May only be called after a successful search and applies to the results of that call. This is equivalent to the Perl $` variable.

Returns
true if there was a string before the match, false if not Example:
RegEx matchB("B");
UtlString getBefore;
if (matchB.Search("xxaBcyy"))
{
matchB.BeforeMatchString(&getBefore);
}

would set the UtlString getBefore to "xxa".

Parameters
beforestring to append to - may be NULL, in which case no string is returned, but the return code still indicates whether or not there was some string preceeding the last match.
bool AfterMatchString ( UtlString before)

Append string following the most recently matched value to a UtlString.

May only be called after a successful search and applies to the results of that call. This is equivalent to the Perl $' variable.

Returns
true if there was a string following the match, false if not Example:
RegEx matchB("B");
UtlString getAfter;
if (matchB.Search("xxaBcyy"))
{
matchB.AfterMatchString(&getAfter);
}

would set the UtlString getAfter to "cyy".

Parameters
beforestring to append to - may be NULL, in which case no string is returned, but the return code still indicates whether or not there was some string following the last match.
int AfterMatch ( int  i)

Get the offset of the first character past the matched value.

May only be called after a successful search and applies to the results of that call.

Example:

RegEx matchBseq("A+(B+)C+");
if (matchBseq.Search("xxAABBBCCCyy"))
{
int afterB = matchBseq.AfterMatch(1);
int afterC = matchBseq.AfterMatch(0);
}

would set

  • afterB = 7
  • afterC = 10
Parameters
ithe substring specifier
const char * Match ( int  i = 0)

Get a string matched by a previous search.

Note
This does more memory allocation and data copying than any of the other results methods; use one of the others when possible.

May only be called after a successful search, and applies to the results of that call. Parameter i must be less than SubStrings().

  • Match(-1) returns the last searched subject.
  • Match(0) returns the match of the complete regular expression.
  • Match(1) returns $1, etc.
    Returns
    a pointer to the ith matched substring.
Parameters
imust be < SubStrings()

Member Data Documentation

const unsigned long int MAX_RECURSION = SIPX_MAX_REGEX_RECURSION
static

Default maximum for the recursion depth in searches.
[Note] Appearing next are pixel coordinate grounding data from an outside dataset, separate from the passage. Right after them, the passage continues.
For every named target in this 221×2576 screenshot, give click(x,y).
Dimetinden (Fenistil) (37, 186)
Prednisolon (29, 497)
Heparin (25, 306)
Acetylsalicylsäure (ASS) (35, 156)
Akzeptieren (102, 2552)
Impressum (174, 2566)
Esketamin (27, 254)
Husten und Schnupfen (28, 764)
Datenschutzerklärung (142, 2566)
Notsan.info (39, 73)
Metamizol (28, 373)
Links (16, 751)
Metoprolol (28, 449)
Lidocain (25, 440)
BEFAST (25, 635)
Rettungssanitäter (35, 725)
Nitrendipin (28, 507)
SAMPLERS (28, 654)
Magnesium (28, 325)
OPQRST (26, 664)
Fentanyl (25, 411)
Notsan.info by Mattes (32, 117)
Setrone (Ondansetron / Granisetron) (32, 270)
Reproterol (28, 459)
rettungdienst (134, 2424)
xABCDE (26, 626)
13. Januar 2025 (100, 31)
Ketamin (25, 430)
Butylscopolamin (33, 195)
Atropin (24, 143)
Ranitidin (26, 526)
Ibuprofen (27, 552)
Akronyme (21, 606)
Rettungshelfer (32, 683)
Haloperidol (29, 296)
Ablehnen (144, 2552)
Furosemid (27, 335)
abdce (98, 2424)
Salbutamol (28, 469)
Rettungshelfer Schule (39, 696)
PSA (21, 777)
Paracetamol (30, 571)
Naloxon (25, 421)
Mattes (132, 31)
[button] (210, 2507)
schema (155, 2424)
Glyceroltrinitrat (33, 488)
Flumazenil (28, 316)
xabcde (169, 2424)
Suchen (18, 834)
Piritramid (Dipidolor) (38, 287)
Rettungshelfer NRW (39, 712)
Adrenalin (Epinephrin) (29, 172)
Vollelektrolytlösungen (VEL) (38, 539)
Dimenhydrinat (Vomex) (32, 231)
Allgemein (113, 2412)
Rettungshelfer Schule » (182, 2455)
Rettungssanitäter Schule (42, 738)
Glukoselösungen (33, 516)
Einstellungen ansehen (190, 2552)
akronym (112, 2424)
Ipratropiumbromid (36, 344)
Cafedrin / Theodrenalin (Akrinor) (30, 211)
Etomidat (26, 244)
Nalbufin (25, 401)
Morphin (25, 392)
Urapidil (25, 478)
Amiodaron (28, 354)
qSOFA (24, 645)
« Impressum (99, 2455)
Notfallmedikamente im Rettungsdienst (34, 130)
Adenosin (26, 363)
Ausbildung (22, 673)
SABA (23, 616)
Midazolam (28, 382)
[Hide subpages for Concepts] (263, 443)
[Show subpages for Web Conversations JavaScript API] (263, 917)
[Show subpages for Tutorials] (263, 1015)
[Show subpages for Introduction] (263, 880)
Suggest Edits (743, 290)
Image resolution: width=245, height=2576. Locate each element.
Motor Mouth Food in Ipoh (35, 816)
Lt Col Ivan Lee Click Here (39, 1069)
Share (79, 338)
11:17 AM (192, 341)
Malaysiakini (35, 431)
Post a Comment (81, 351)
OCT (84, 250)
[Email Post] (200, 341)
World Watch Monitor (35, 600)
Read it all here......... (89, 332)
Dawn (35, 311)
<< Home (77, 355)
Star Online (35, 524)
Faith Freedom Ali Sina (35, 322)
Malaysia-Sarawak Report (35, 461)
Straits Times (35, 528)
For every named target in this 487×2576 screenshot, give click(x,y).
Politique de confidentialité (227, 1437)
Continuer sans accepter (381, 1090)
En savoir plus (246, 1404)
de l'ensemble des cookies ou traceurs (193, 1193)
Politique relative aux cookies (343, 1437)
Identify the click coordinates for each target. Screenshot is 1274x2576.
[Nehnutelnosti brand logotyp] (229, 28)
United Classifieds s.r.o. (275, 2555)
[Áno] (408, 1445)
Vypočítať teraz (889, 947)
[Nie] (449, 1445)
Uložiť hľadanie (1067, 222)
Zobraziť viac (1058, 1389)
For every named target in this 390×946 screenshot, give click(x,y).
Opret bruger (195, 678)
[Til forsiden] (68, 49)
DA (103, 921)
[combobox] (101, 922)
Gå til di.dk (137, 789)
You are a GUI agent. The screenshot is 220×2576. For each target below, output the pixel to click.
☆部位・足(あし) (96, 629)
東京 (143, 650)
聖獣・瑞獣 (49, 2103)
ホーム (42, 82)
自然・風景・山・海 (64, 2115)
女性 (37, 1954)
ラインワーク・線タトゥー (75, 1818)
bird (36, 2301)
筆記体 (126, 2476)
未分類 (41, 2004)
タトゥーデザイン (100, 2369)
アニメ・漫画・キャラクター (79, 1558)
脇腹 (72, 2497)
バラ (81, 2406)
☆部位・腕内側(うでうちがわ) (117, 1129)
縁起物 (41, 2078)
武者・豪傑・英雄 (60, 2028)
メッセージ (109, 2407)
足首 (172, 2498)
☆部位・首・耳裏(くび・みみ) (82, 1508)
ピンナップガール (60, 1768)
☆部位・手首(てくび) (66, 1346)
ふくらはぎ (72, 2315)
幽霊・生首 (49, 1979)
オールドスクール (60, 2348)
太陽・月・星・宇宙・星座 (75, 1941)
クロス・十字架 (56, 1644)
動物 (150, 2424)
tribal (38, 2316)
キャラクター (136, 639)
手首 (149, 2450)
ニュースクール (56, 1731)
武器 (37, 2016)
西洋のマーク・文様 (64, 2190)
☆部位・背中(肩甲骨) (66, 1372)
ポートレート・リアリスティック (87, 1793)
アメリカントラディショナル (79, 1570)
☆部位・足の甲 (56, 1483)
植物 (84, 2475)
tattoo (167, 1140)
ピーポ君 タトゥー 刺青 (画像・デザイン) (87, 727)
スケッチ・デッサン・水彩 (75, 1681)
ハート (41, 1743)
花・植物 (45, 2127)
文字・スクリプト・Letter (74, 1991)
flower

The PCRE internal match() function implements some searches by recursion. This value is the default maximumm allowed depth for that recursion. It can be changed to some other value by passing the maxDepth option argument to the RegEx constructor. It is set at compile time from the SIPX_MAX_REGEX_RECURSION macro, if that value is defined.

If the maximum is exceeded, the match fails.

If this or the maxDepth constructor argument are set to zero, then no limit is enforced (use with caution).

See the discussions of stack size in the pcre documentation.

Note
Caution Test your limits carefully - in versions of PCRE prior to 6.5, there is no way to limit recursive matches, so this is implemented as a limit on the total number of calls to 'match' (PCRE_EXTRA_MATCH_LIMIT); this can dramatically shorten the length of the strings that a pattern that has nested parenthesis will match.